Pergantian Kurikulum Tergantung Pergantian Menteri Pendidikan?
SABANGMERAUKE NEWS, Jakarta - Memasuki tahun politik menjelang Pemilu 2024, pemerintah akan menetapkan kurikulum merdeka sebagai kurikulum nasional mulai tahun 2024. Artinya, akan ada fase transisi perubahan dari kurikulum 2013 ke kurikulum merdeka.
Terkait hal ini, seringkali ada anekdot yang menyebutkan setiap ganti menteri pendidikan atau berganti rezim, maka akan berganti kurikulum. Benarkah demikian?
Kepala Badan Standar, Kurikulum, dan Asesmen Pendidikan Anindito Aditomo menjelaskan bagaimana kemungkinan sustainability atau keberlanjutan nasib kurikulum merdeka ke depannya.
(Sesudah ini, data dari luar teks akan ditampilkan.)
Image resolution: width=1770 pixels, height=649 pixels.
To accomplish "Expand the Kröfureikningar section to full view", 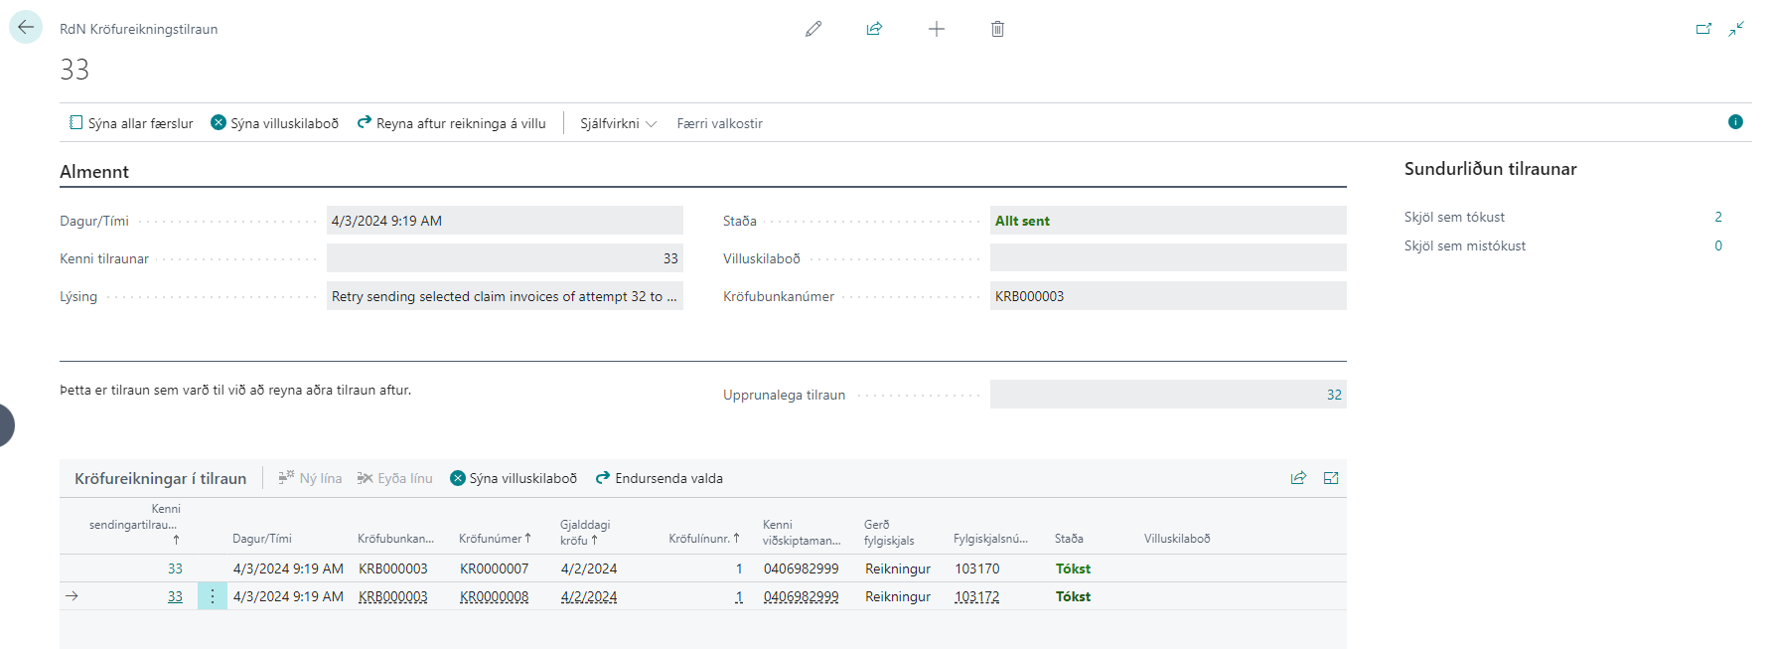I will click(x=1331, y=478).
Saat ditanya jika ganti menteri tahun 2024, lalu apakah kurikulum merdeka akan diganti, Anindito Aditomo menjelaskan secara rinci.
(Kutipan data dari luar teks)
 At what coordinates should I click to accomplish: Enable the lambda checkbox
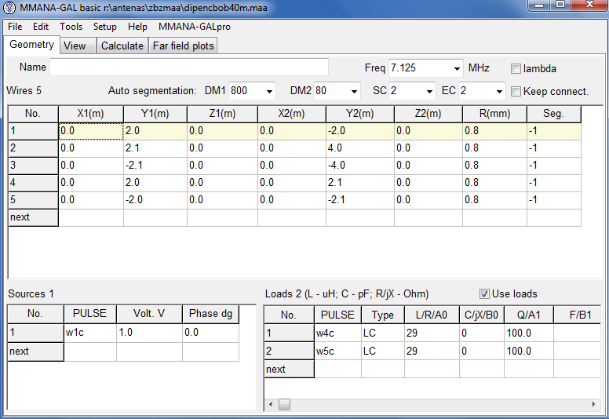[x=516, y=68]
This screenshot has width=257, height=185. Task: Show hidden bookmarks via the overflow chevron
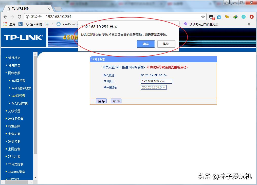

“Bedakan antara program dan kebijakan ya. Program itu gampang sekali, program cetak 15 juta buku bacaan, itu gampang sekali. Gak ada landasan regulasinya, itu adalah diskresi. Itu kan kebijakan, ada landasan regulasinya. Kurikulum merdeka itu landasannya bukan hanya satu regulasi landasannya, peraturan Dirjen, kepala badan, sampai ke peraturan pemerintah. Minimal ada 4 peraturan menteri. Dari sisi regulasi, ini berlapis-lapis, akan perlu effort dan waktu yang panjang, ubah kebijakan ini. Ini sangat hati-hati untuk beri landasan regulasinya,” katanya.
“Di balik itu (penetapan kurikulum) landasannya berbulan-bulan bahkan bertahun-tahun,” tuturnya.
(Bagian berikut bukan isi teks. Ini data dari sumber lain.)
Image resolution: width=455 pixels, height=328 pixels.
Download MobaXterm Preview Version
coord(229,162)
Intinya, kata dia, masyarakat akan menilai sendiri terkait kebermanfaatan suatu program. Jika setiap sekolah dan orangtua sudah merasakan manfaat dan perbedaan kurikulum merdeka, maka mereka juga pasti tidak akan rela untuk diganti lagi dengan kurikulum lainnya atau kembali ke kurikulum sebelumnya.
“Kalau kurikulum merdeka ini yang sudah dirasakan manfaatnya di sekolah, dan murid dan orangtua merasakan manfaatnya, makia logis gak secara politik menyatakan ah sudah balik lagi saja, atau ganti saja?” kata dia.
“Baru setahun, dua tahun diberlakukan, maka ganti lagi. Kira-kira publik gimana. Kesel kan? Ketika pengambil kebijakan itu ambil kebijakan tak populer, political will-nya gak populer,” jelasnya.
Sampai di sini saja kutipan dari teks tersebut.